** YOUR GOAL **
The entries follow. Print each one exactly.

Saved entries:
━━━

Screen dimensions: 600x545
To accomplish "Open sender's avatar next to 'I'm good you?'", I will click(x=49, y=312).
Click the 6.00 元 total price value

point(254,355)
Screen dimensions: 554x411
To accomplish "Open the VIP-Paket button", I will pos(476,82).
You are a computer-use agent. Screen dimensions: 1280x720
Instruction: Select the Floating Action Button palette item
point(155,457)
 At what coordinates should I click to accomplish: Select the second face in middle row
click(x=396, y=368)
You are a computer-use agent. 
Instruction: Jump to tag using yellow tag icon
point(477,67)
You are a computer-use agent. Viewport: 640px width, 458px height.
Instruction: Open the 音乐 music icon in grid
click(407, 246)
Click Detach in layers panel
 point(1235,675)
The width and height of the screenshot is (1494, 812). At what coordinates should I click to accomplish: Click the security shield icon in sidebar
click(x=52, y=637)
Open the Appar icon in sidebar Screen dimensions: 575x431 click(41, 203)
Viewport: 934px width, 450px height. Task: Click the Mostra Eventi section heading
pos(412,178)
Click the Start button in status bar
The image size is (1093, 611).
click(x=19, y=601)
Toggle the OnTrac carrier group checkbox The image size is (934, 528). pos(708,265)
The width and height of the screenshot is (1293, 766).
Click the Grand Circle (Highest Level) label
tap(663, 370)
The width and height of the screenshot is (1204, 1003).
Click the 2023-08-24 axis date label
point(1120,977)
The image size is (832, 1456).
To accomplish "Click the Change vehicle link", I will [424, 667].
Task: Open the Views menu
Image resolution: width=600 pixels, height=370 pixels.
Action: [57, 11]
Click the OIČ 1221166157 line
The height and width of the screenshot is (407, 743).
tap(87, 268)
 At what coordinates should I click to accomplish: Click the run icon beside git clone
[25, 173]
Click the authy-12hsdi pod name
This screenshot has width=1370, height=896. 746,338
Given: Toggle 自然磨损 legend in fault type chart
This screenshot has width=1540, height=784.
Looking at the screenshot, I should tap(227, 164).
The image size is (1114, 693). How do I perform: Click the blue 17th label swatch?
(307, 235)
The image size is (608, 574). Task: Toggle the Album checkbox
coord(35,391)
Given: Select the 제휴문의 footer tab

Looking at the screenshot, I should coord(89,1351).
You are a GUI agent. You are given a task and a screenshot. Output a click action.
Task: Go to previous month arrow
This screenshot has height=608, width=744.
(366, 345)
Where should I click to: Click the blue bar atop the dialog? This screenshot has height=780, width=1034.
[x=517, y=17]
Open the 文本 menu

━━━

** SOLVED PROBLEM **
Screen dimensions: 600x545
To accomplish "Open sender's avatar next to 'I'm good you?'", I will click(x=49, y=312).
Click the 6.00 元 total price value

point(254,355)
Screen dimensions: 554x411
To accomplish "Open the VIP-Paket button", I will pos(476,82).
You are a computer-use agent. Screen dimensions: 1280x720
Instruction: Select the Floating Action Button palette item
point(155,457)
 At what coordinates should I click to accomplish: Select the second face in middle row
click(x=396, y=368)
You are a computer-use agent. 
Instruction: Jump to tag using yellow tag icon
point(477,67)
You are a computer-use agent. Viewport: 640px width, 458px height.
Instruction: Open the 音乐 music icon in grid
click(407, 246)
Click Detach in layers panel
 point(1235,675)
The width and height of the screenshot is (1494, 812). At what coordinates should I click to accomplish: Click the security shield icon in sidebar
click(x=52, y=637)
Open the Appar icon in sidebar Screen dimensions: 575x431 click(41, 203)
Viewport: 934px width, 450px height. Task: Click the Mostra Eventi section heading
pos(412,178)
Click the Start button in status bar
The image size is (1093, 611).
click(x=19, y=601)
Toggle the OnTrac carrier group checkbox The image size is (934, 528). pos(708,265)
The width and height of the screenshot is (1293, 766).
Click the Grand Circle (Highest Level) label
tap(663, 370)
The width and height of the screenshot is (1204, 1003).
Click the 2023-08-24 axis date label
point(1120,977)
The image size is (832, 1456).
To accomplish "Click the Change vehicle link", I will [424, 667].
Task: Open the Views menu
Image resolution: width=600 pixels, height=370 pixels.
Action: [57, 11]
Click the OIČ 1221166157 line
The height and width of the screenshot is (407, 743).
tap(87, 268)
 At what coordinates should I click to accomplish: Click the run icon beside git clone
[25, 173]
Click the authy-12hsdi pod name
This screenshot has width=1370, height=896. 746,338
Given: Toggle 自然磨损 legend in fault type chart
This screenshot has width=1540, height=784.
Looking at the screenshot, I should tap(227, 164).
The image size is (1114, 693). How do I perform: Click the blue 17th label swatch?
(307, 235)
The image size is (608, 574). Task: Toggle the Album checkbox
coord(35,391)
Given: Select the 제휴문의 footer tab

Looking at the screenshot, I should coord(89,1351).
You are a GUI agent. You are given a task and a screenshot. Output a click action.
Task: Go to previous month arrow
This screenshot has height=608, width=744.
(366, 345)
Where should I click to: Click the blue bar atop the dialog? This screenshot has height=780, width=1034.
[x=517, y=17]
Open the 文本 menu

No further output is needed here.